Needless to say, this publication has got the FOAMed world all atwitter (pun intended).

- The best high-yield summary with all the relevant info can be found on The Bottom Line. Also includes links to other FOAM resources, and excellent tables comparing the Rivers trial to the "holy trinity" of modern sepsis studies -- ProCESS, ARISE, and ProMISe.
- EM Lit of Note also published a short piece.
- Scott Weingart of course has an excellent summary on his latest EMCrit podcast, which has the added bonus of including references to two other recently published papers. The TRISS trial from NEJM found no differences in clinical outcomes when using transfusion goals of 9 g/dL vs. 7 g/dL. A retrospective study by Ferrer et al published in Critical Care this month again demonstrates that delayed time to antibiotics for patients with severe sepsis/septic shock increases mortality in a near-linear fashion. (The Bottom Line summary of the Ferrer study here).
- The European Society of Intensive Care Medicine posted an interview and a presentation by the lead author of ARISE, Dr. Sandra Peake.

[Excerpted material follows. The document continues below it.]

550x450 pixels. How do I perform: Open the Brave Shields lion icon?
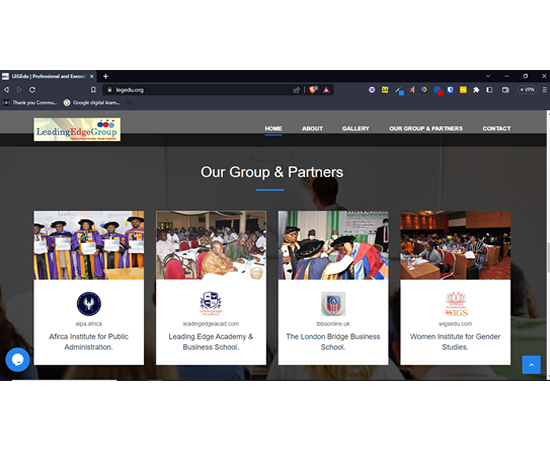pos(313,90)
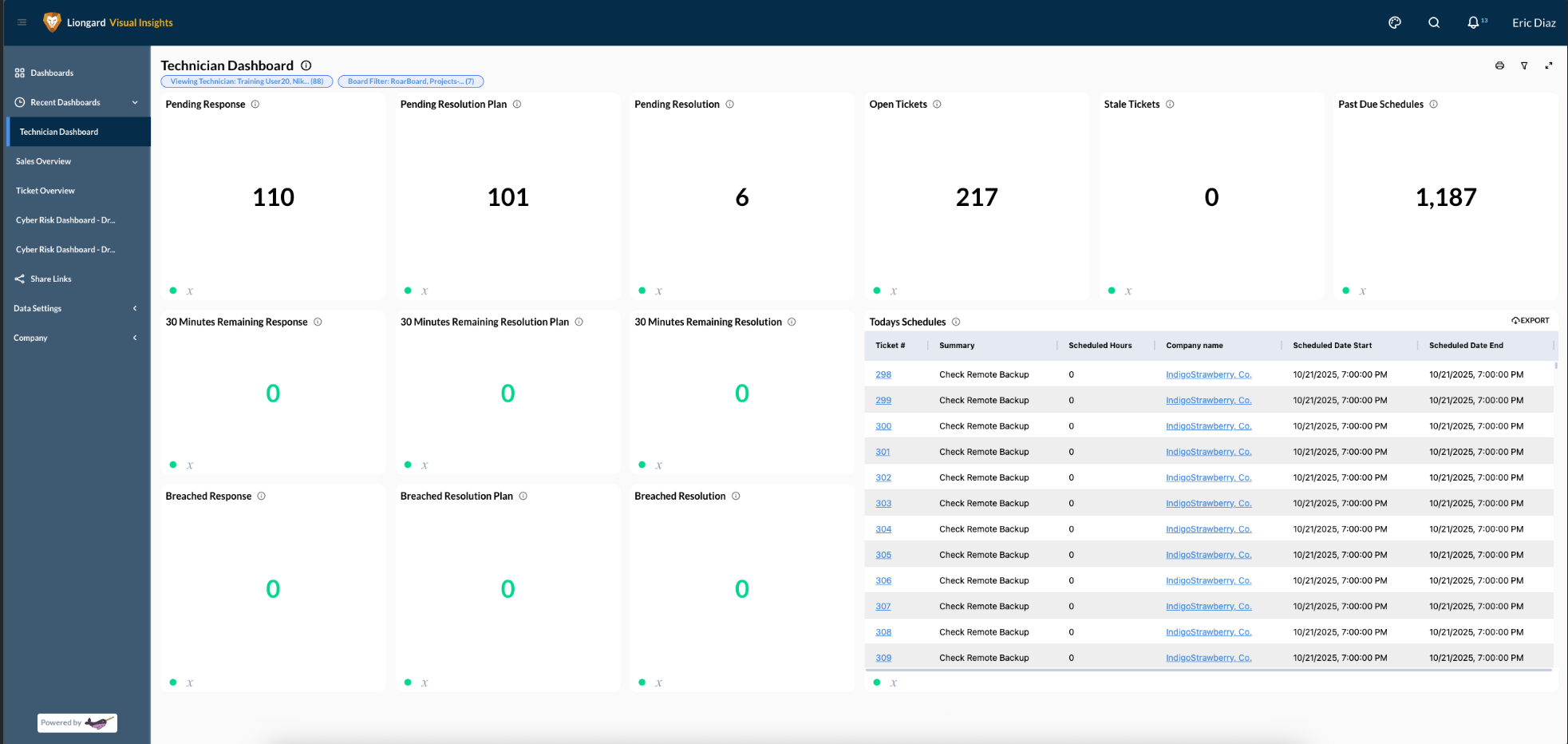Open ticket 298 link

[883, 374]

The ARISE trial is probably more than enough to keep you busy, but a few more items for your perusal:

2) The Dalai Lama of PE diagnosis in the ED, Dr. Jeffrey Kline, is back at it again, this time with a systematic review and meta-analysis of pregnant patients undergoing investigation for PE in the ED. Seventeen studies including over 25,000 patients were analyzed, and Dr. Kline's team found a lower rate of VTE among pregnant patients compared with nonpregnant patients, with a pooled risk ratio of 0.60 (95% CI 0.41-0.87). Dr. Kline cautions, "We do not interpret these data to indicate that pregnant patients have a lower risk of PE when compared to healthy nonpregnant patients. Instead, we believe that our data illustrate that clinicians order testing at a low test threshold among pregnant patients." Well worth a read.
- Our own Captain Cranium, Dr. Chris Carpenter provided a commentary to this piece, astutely summarizing the controversy of PE overdiagnosis.
- Sarah Sanders, a 4th year medical student (!) posted an excellent summary of this paper and other current research to the EM Curious blog.

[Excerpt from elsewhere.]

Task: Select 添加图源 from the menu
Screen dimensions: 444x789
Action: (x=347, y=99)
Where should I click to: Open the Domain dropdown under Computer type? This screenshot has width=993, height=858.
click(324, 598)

3) While this next paper is perhaps not of the most relevance to the EM trainee, its publication should be a source of pride for all of us here at Wash U. The results from the Contraception CHOICE Project, conducted entirely here in St. Louis by the Washington University OB/Gyn Department, were published in the NEJM this week. Through private funding, the investigators were able to provide young women enrolling in the study their choice of birth control method, with special emphasis on Long-Acting Reversible Contraception (LARC) such as implants or IUDs. Without cost as a barrier, 72% of the women enrolled chose a LARC method. Women utilizing LARC methods reported unintended pregnancy at a far lower rate than the national average, especially for those age 15-19 years. Really great work.